Following on from my previous post, I got to thinking about a "mathematically optimal greek course". One that casts aside any concept of pedagogy and optimizes for a hypothetical learning machine.

We'd want to teach this machine its vocab in roughly decreasing order of frequency. So words that appear in the NT most often are taught first. We know from the last post that after about 200 words, it would know every word that appears 100 or more times. But what does this mean.

In particular, if we learned words this way, when would we be able to read our first NT verse? And after learning 200 words, how many verses would we be able to read without help?

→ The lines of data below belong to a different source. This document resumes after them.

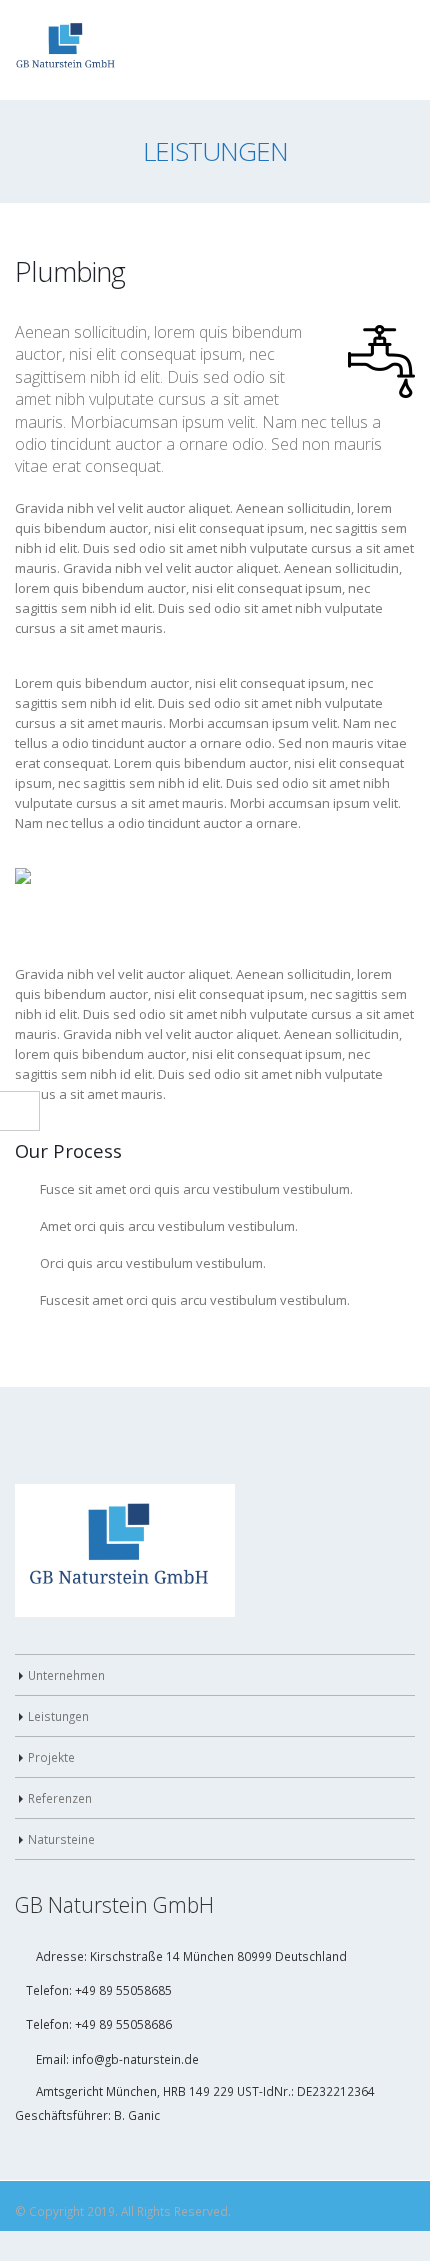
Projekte (51, 1744)
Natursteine (61, 1826)
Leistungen (58, 1703)
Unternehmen (66, 1662)
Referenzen (60, 1785)
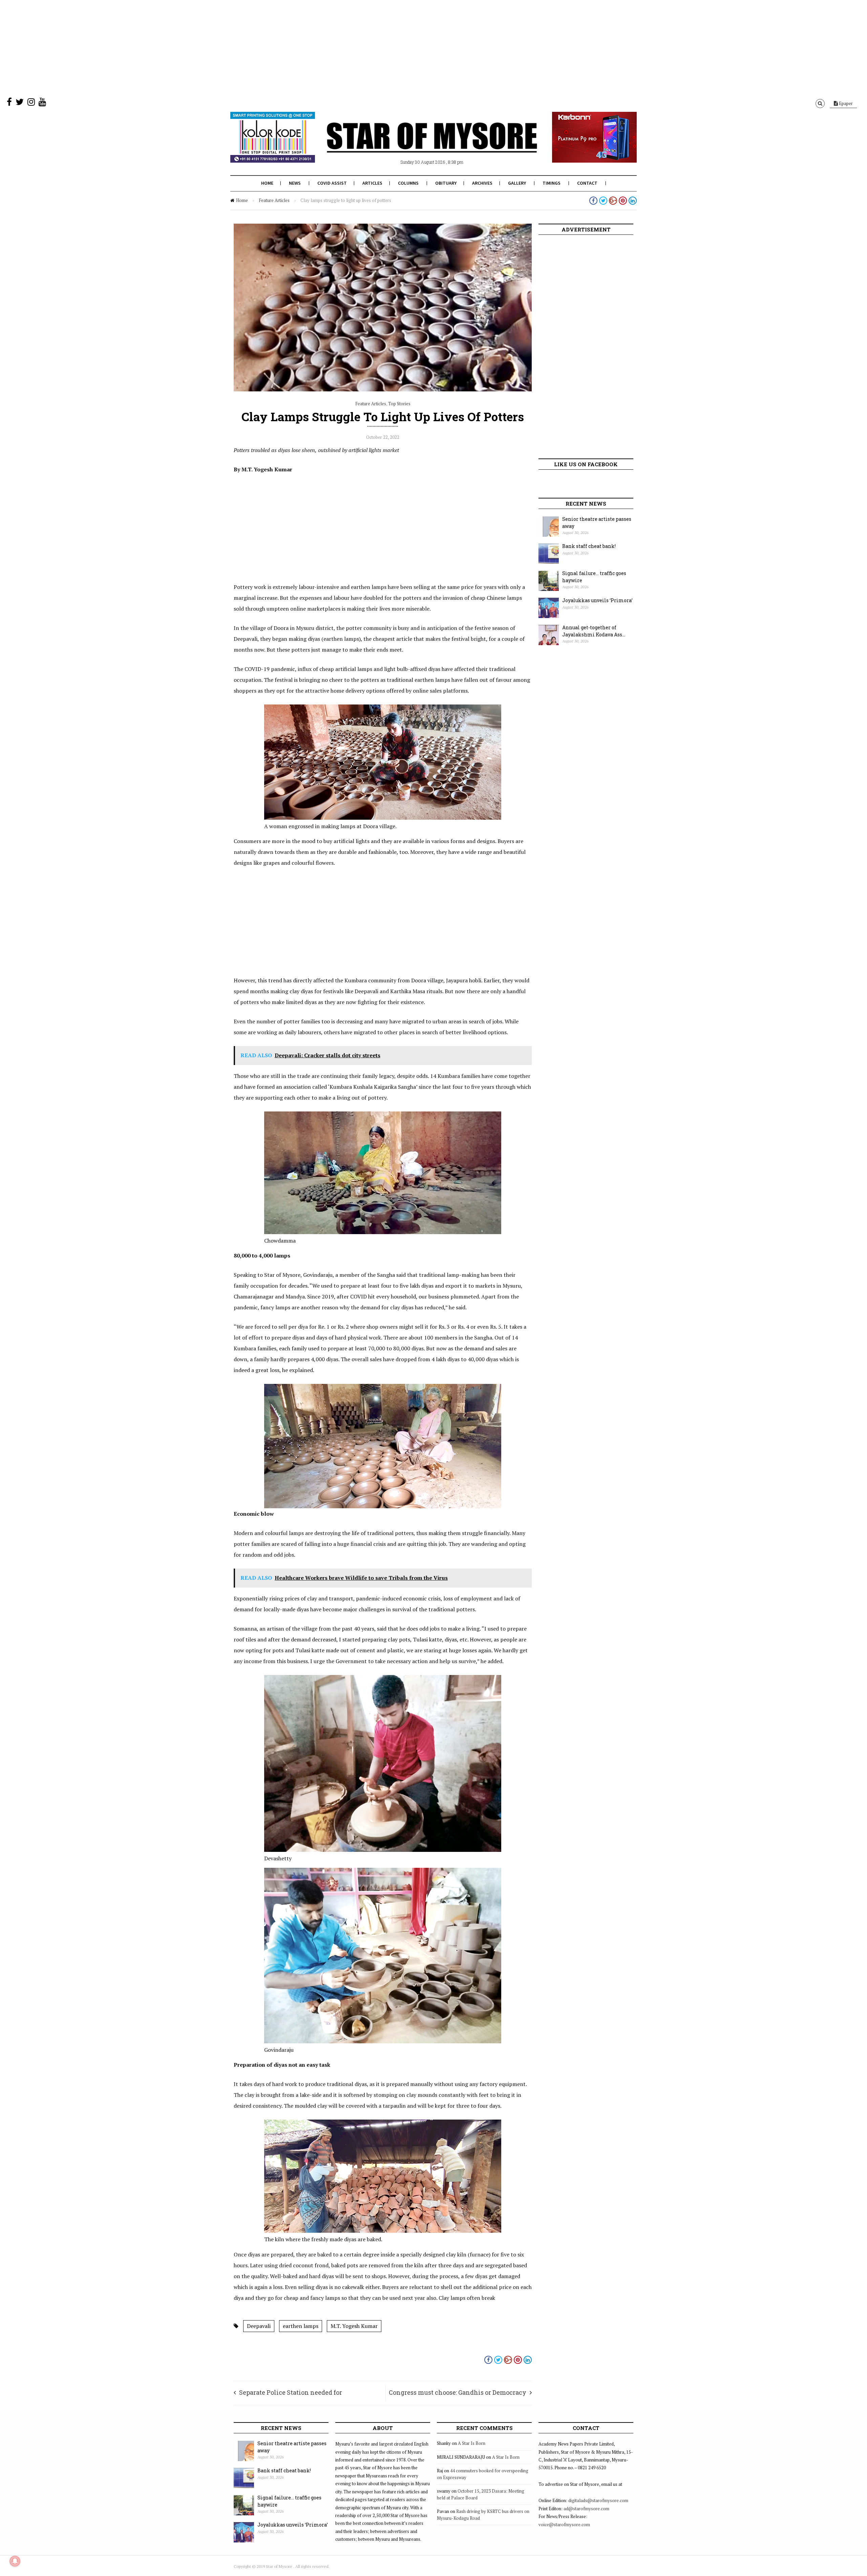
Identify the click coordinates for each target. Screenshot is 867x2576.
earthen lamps (300, 2326)
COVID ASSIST (332, 183)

We can calculate this very easily. Using our frequency ordered word list we can assign each verse in the bible a score based on the lowest item in the word list. So a verse with no rare words will have a low score, and a verse containing a very rare word will score highly.

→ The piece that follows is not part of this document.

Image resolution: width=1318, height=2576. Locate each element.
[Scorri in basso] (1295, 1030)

It turns out the easiest verse to read, on this scoring system, is Matt 16:15 '"But what about you?" he asked. "Who do you say I am?"' (λέγει αὐτοῖς ὑμεῖς δὲ τίνα με λέγετε εἶναι) It scores 33. So its most uncommon word (τίνα, from τίς "who") is 33 on the frequency word list. Actually all the other words in the verse are in the top 10, even in English you can see that most of them are very common (the verb λέγω "to say" is at number 9, but is the most common verb in the NT).

After Matt 16:15 comes 1 Cor 3:23 'as we are to Christ, Christ is to God' (ὑμεῖς δὲ Χριστοῦ Χριστὸς δὲ θεοῦ) with a score of 35. Then there's a small gap before we get several with scores in the 50s and 60s (some are just short, like John 10:30, others are surprisingly complex, like 1 Cor 8:6, with 27 greek words in the verse, but a score of just 50 - coming in joint 3rd overall).

Now, as in the previous post, I've ignored morphology, which skews these results. You couldn't just teach someone 33 words and have them read Matt 16:15. To get a proper curriculum for the hypothetical greek learning machine, we'd need to include grammar, and that is the subject for another post.